Sisingamangaraja XII (lahir di Bakara, 18 Februari 1845 – meninggal
di Dairi, 17 Juni 1907 pada umur 62 tahun) adalah seorang raja di negeri
Toba, Sumatera Utara, pejuang yang berperang melawan Belanda, kemudian
diangkat oleh pemerintah Indonesia sebagai Pahlawan Nasional Indonesia
sejak tanggal 9 November 1961 berdasarkan SK Presiden RI No 590/1961.
Sebelumnya ia makamkan di Tarutung, lalu dipindahkan ke Balige, dan
terakhir dipindahkan ke Pulau Samosir.[1]

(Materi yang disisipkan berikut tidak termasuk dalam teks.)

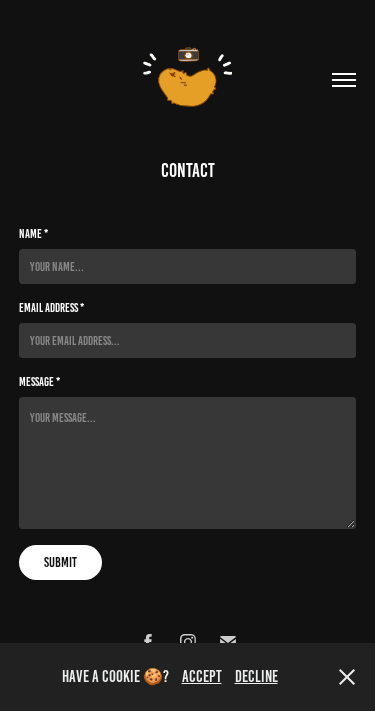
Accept (202, 676)
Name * (33, 233)
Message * (39, 381)
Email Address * (51, 307)
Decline (256, 676)
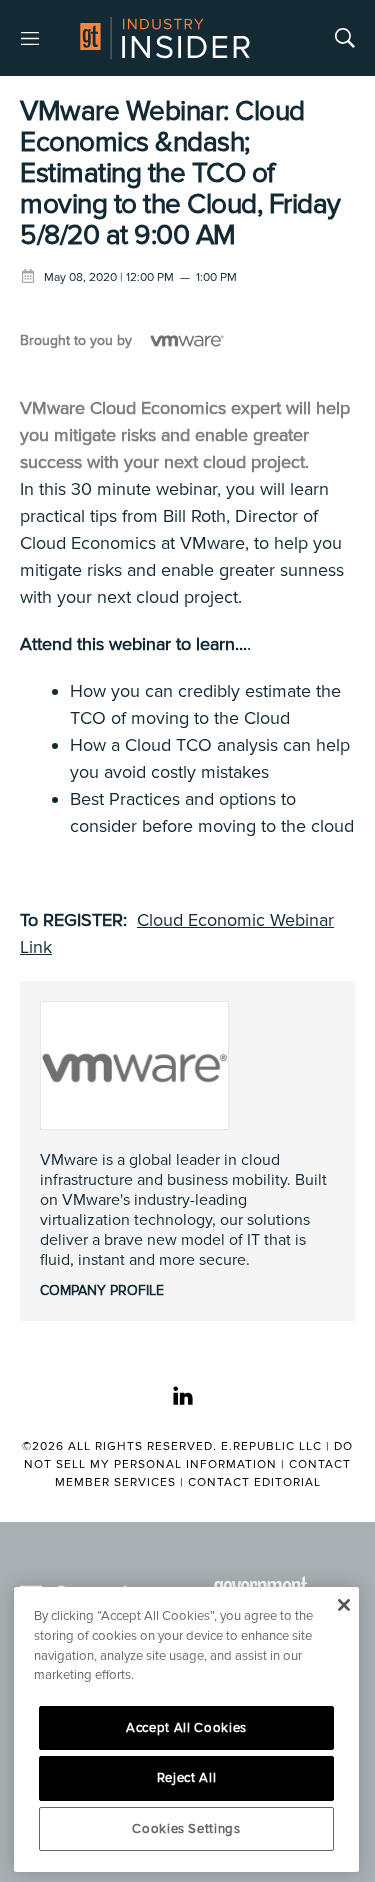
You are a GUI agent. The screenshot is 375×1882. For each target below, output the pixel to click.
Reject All (187, 1778)
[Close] (343, 1605)
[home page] (165, 38)
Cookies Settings (186, 1829)
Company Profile (102, 1290)
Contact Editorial (254, 1482)
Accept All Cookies (186, 1728)
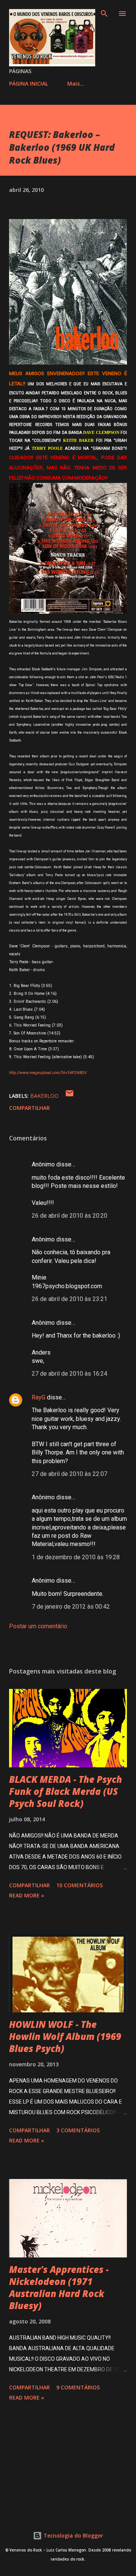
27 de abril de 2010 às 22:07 (69, 1473)
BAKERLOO (44, 1095)
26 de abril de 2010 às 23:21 (69, 1299)
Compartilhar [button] (29, 1107)
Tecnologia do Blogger (72, 2535)
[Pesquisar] (104, 13)
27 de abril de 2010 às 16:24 (69, 1373)
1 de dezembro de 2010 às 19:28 (76, 1557)
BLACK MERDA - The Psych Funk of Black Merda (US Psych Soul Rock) (65, 1791)
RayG (38, 1397)
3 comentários (78, 2130)
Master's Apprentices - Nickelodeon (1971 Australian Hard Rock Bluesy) (59, 2287)
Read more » (26, 1895)
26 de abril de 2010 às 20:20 (69, 1215)
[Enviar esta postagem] (69, 1095)
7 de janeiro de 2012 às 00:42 (71, 1606)
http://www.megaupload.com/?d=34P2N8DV (48, 1072)
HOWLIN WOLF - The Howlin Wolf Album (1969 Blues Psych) (65, 2036)
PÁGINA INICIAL (28, 83)
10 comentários (79, 1885)
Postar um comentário (38, 1626)
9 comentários (78, 2387)
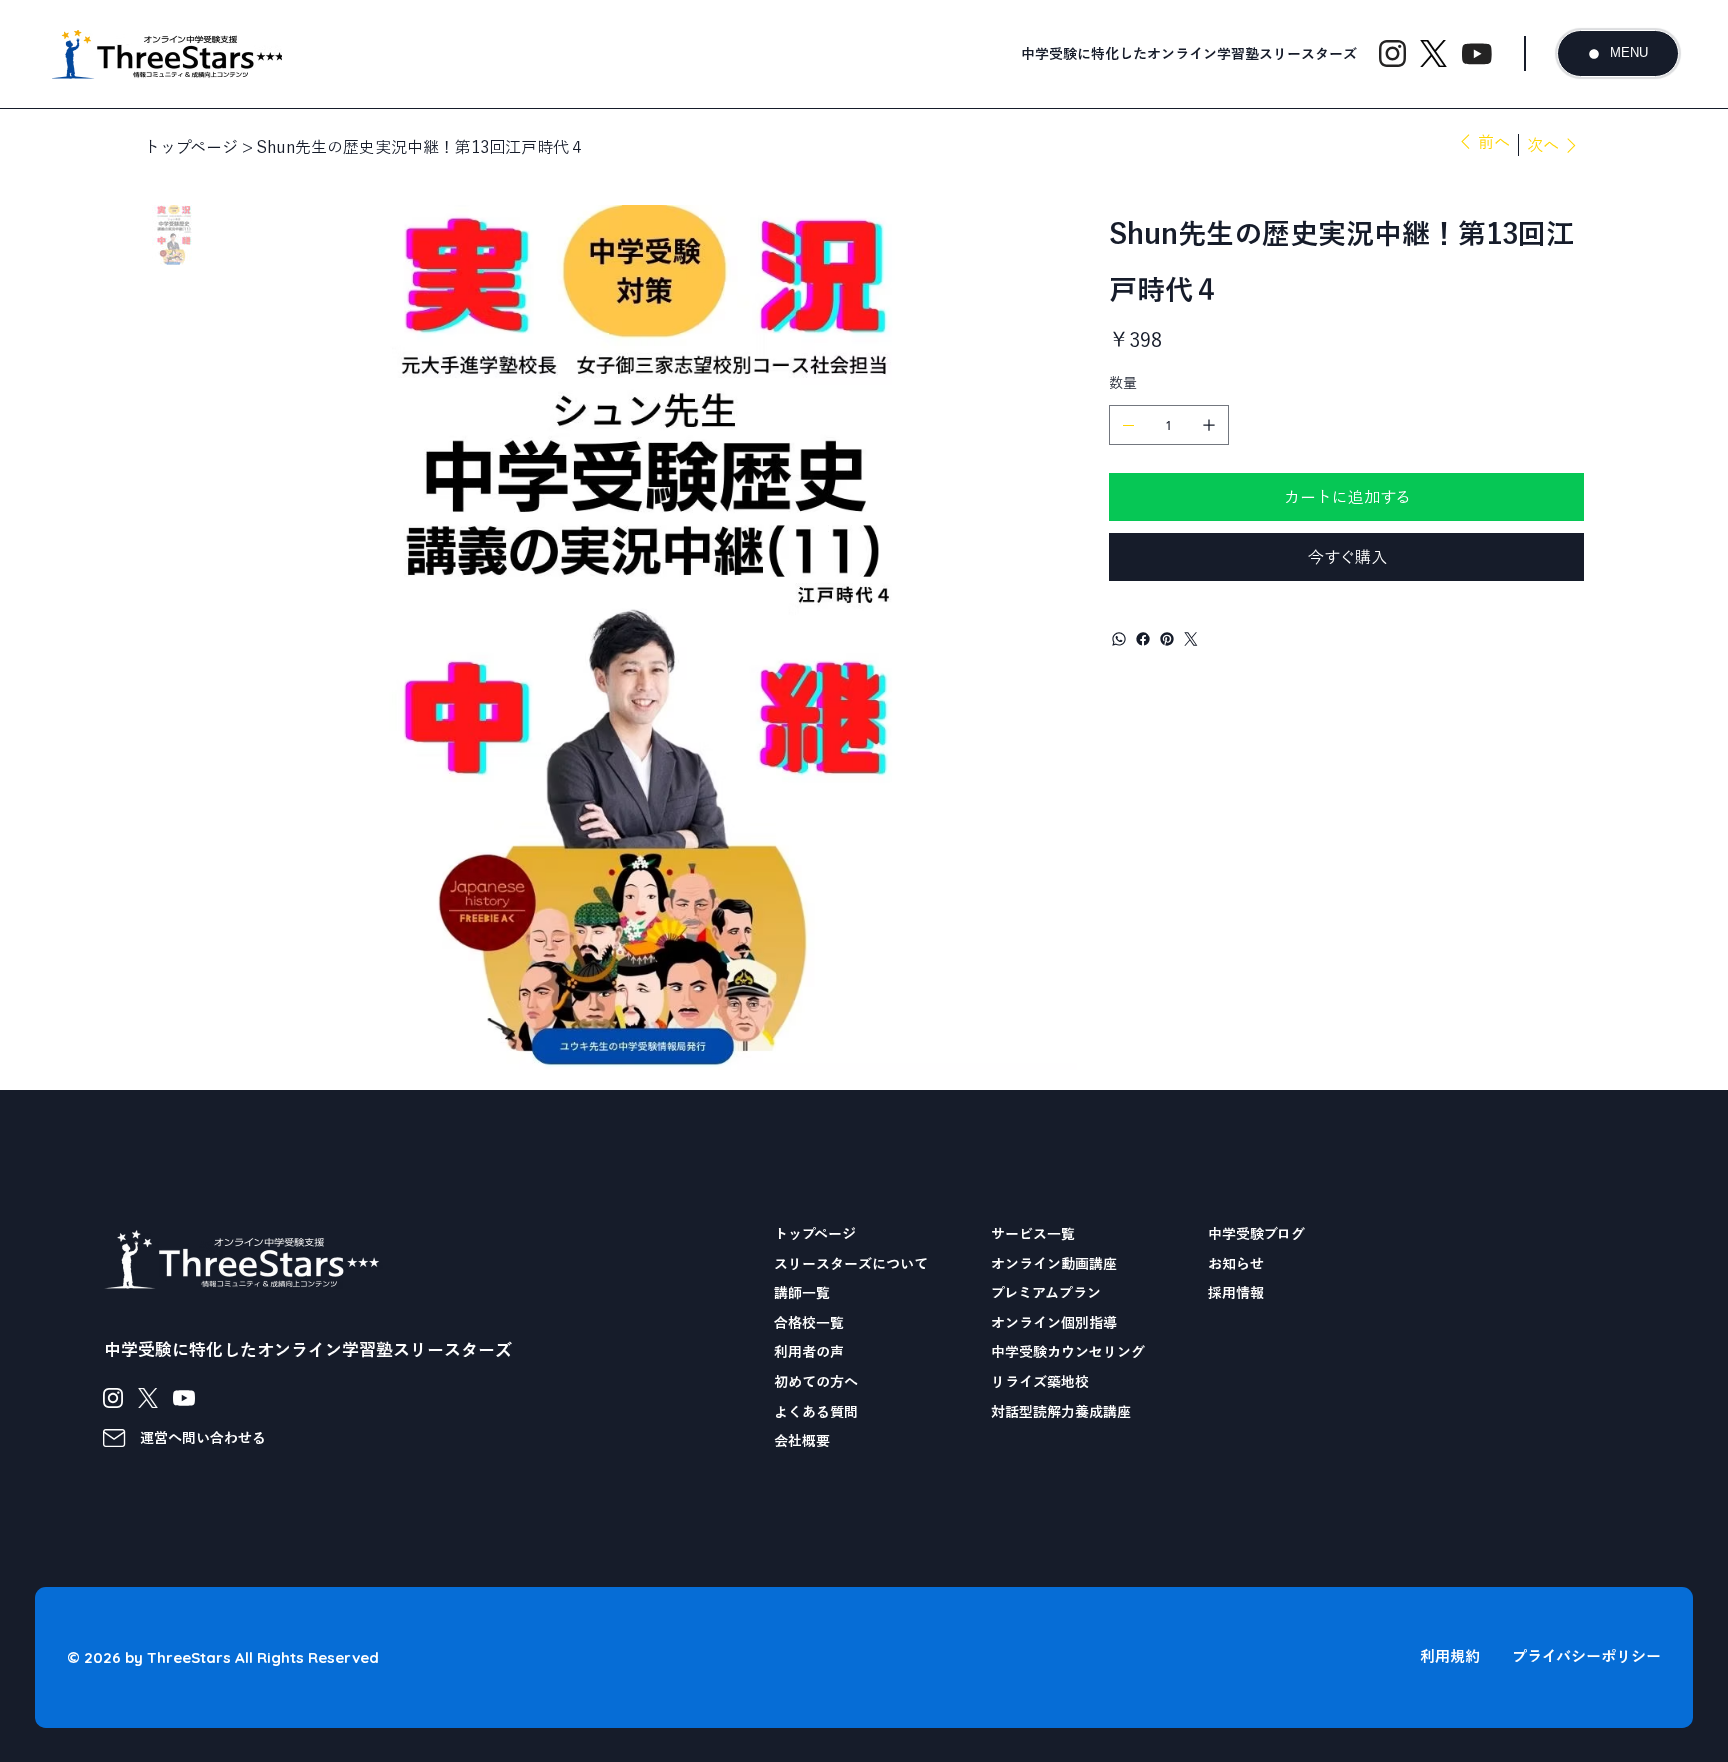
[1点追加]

Ia juga dikenal dengan Patuan Bosar Ompu Pulo Batu, naik tahta pada
tahun 1876 menggantikan ayahnya Sisingamangaraja XI yang bernama Ompu
Sohahuaon, selain itu ia juga disebut juga sebagai raja imam. Penobatan
Sisingamangaraja XII sebagai maharaja di negeri Toba bersamaan dengan
dimulainya open door policy (politik pintu terbuka) Belanda dalam
mengamankan modal asing yang beroperasi di Hindia-Belanda, dan yang
tidak mau menandatangani Korte Verklaring (perjanjian pendek) di
Sumatera terutama Kesultanan Aceh dan Toba, di mana kerajaan ini membuka
hubungan dagang dengan negara-negara Eropa lainya. Di sisi lain Belanda
sendiri berusaha untuk menanamkan monopolinya atas kerajaan tersebut.

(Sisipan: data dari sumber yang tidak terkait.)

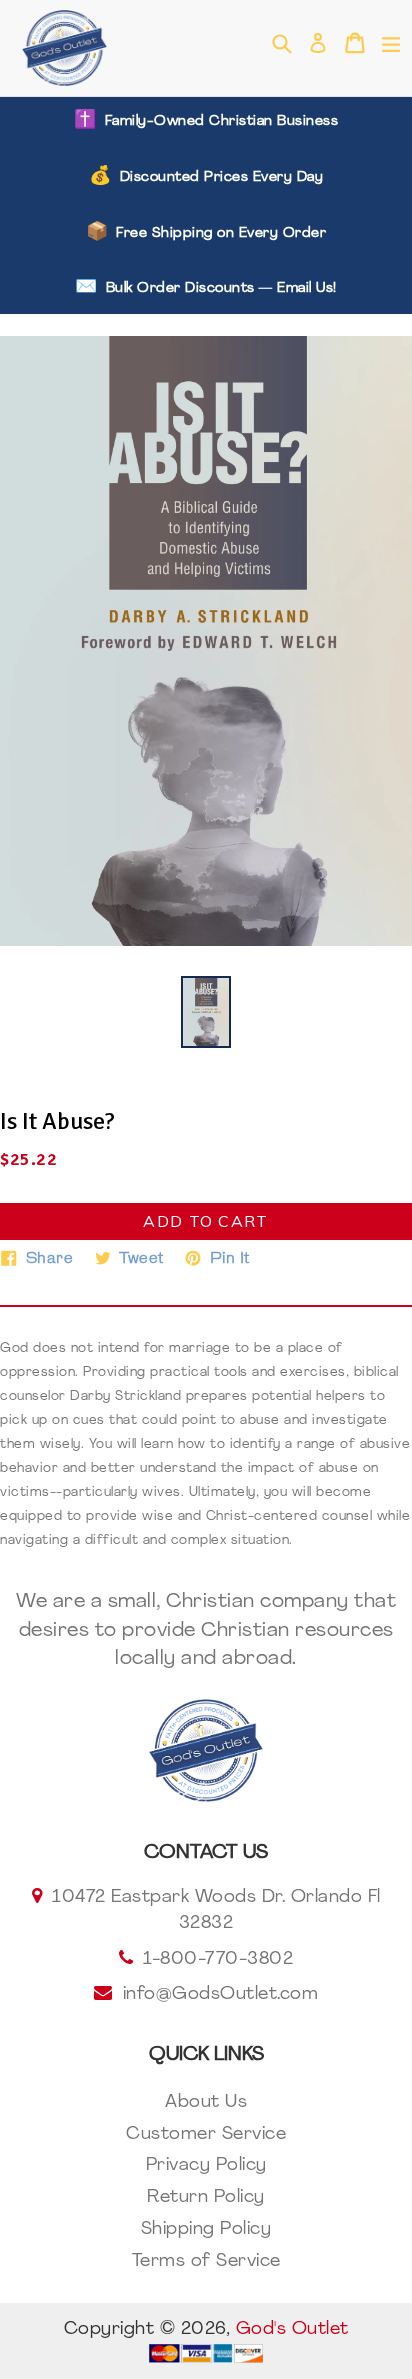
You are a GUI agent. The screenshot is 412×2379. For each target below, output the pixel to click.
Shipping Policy (206, 2230)
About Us (206, 2103)
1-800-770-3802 (218, 1960)
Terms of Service (206, 2262)
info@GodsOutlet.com (221, 1995)
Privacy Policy (206, 2166)
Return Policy (206, 2198)
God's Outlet (292, 2330)
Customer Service (206, 2135)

Politik yang berbeda ini mendorong situasi selanjutnya untuk melahirkan
Perang Tapanuli yang berkepanjangan hingga puluhan tahun.
Pada tahun 1877 para misionaris di Silindung dan Bahal Batu meminta
bantuan kepada pemerintah kolonial Belanda dari ancaman diusir oleh
Singamangaraja XII. Kemudian pemerintah Belanda dan para penginjil
sepakat untuk tidak hanya menyerang markas Si Singamangaraja XII di
Bangkara tetapi sekaligus menaklukkan seluruh Toba.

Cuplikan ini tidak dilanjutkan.